For like all of modern economic times, there has been this basic truth. When the economy is doing
well, people, they can feel that. And if the economy is not
doing well, well, they can feel that too. It's not rocket science, but you know,
it's like gravity or whatever. It matters. And we know this because for 80 years now,
we have been measuring consumer sentiment, quantifying people's vibes about the economy. But, and here is that mystery, it appears somehow, right now, we have lost our ability
to feel the economy.
And the economists, they are perplexed.
Yeah, so no, I am scratching my head.
Claudia Somm is an economist, used to work at the Federal Reserve, was one of the advisors
for pandemic emergency programs like stimulus checks.
And for the last few years, Claudia has been carefully watching consumer sentiment.
Sentiment plummeted when the pandemic began.
Reasonable.
No surprise, right?
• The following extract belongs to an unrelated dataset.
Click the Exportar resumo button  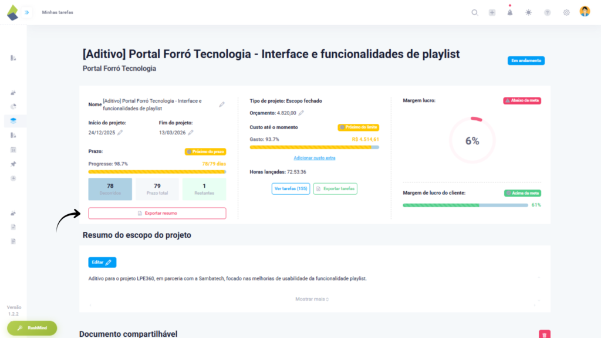coord(157,213)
Worst recession since the Great Depression.
Yeah.
But then, you know, some of these pandemic-era economic programs start to roll out.
Yeah, you got student loan pause.
You've got the PPP loans for businesses.
You've got the stimulus checks, the stimulus checks.
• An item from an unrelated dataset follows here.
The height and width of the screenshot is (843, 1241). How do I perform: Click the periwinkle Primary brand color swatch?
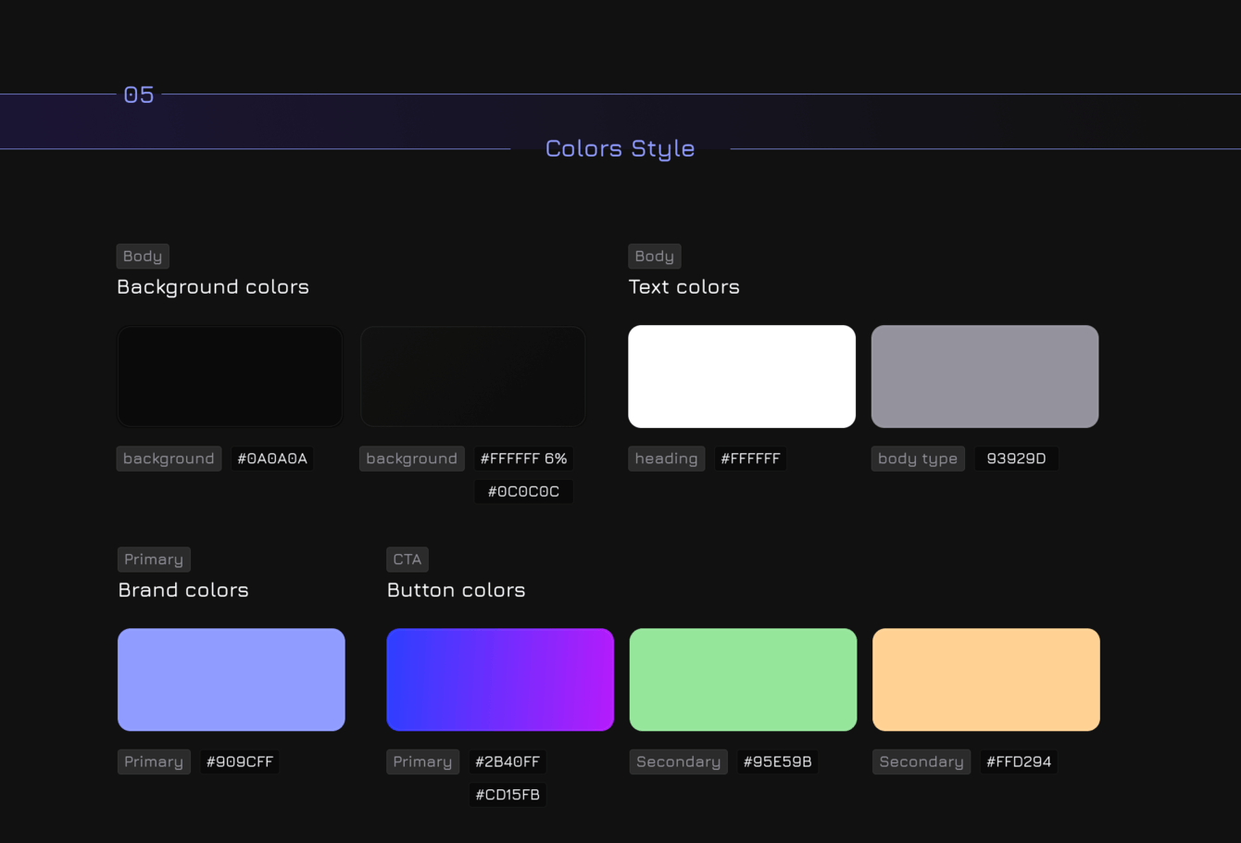point(232,679)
About a year after the pandemic started, we're actually feeling pretty good again.
And then after April 2021, sentiment starts plummeting again.
And that was where we started to see inflation rising.
OK.
Right. So that's a it does, you know, it can make sense.
But this is sort of the last moment that things really make sense.
This is where the plot thickens in our economics mystery.
Right. In the middle of 2021, the job market turns surprisingly good. This is when we saw
all these stories about how people are able to quit jobs and move around
to better jobs because the job market is that good. And then in 2022, inflation peaks. It hits
9.1 percent, like definitely not good, but it starts going down and down and down. And it seems
pretty clear that we are not headed for the super bad, like double digit inflation numbers that we
saw in the late 70s and early 80s, for example.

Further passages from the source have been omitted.